A function that a program can call to open a file, and potentially create a file:

// if opening an existing file
int open(const char *pathname, int flags);

// if there's potential to create a new file
int open(const char *pathname, int flags, mode_t mode);
  • pathname: the path to the file you wish to open
  • flags: a bitwise OR of options specifying the behavior for opening the file
  • mode (if applicable): the permissions to attempt to set for a created file
  • the return value is a file descriptor representing the opened file, or -1 on error

 

Many possible flags (see man page).   You must include exactly one of O_RDONLY, O_WRONLY, O_RDWR.

O_TRUNC: if the file exists already, clear it ("truncate it").

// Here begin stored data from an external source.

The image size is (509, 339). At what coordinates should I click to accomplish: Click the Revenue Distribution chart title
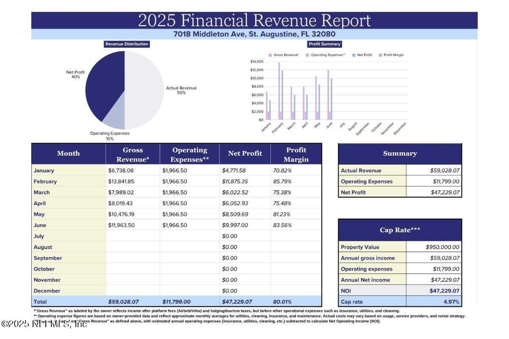(x=127, y=44)
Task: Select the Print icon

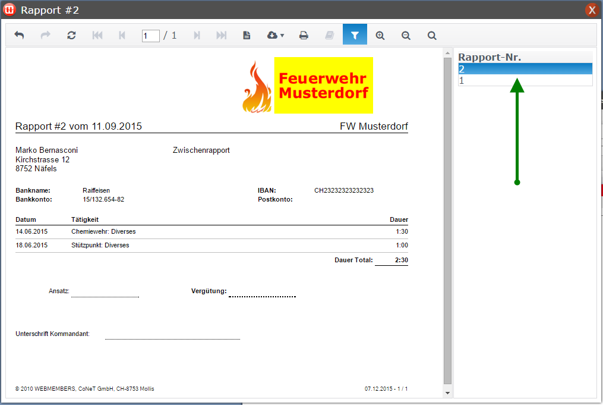Action: [x=304, y=35]
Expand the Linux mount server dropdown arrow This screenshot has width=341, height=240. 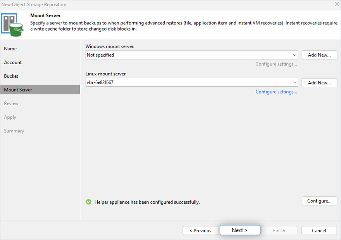click(295, 82)

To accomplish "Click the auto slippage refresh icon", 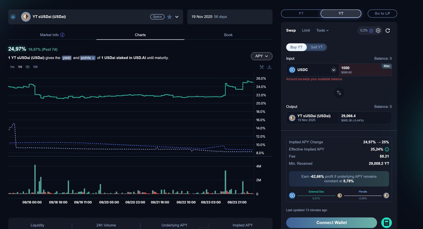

O_CREAT: if the file doesn't exist, create it

O_EXCL: the file must be created from scratch, fail if already exists

File Descriptors

  • A file descriptor is like a "ticket number" representing your currently-open file.
  • It is a unique number assigned by the operating system to refer to that file
  • Each program has its own file descriptors
  • When you wish to refer to the file (e.g. read from it, write to it) you must provide the file descriptor.
  • [NEW] file descriptors are assigned in ascending order (next FD is lowest unused)

close()

A function that a program can call to close a file when done with it.

int close(int fd);

It's important to close files when you are done with them to preserve system resources.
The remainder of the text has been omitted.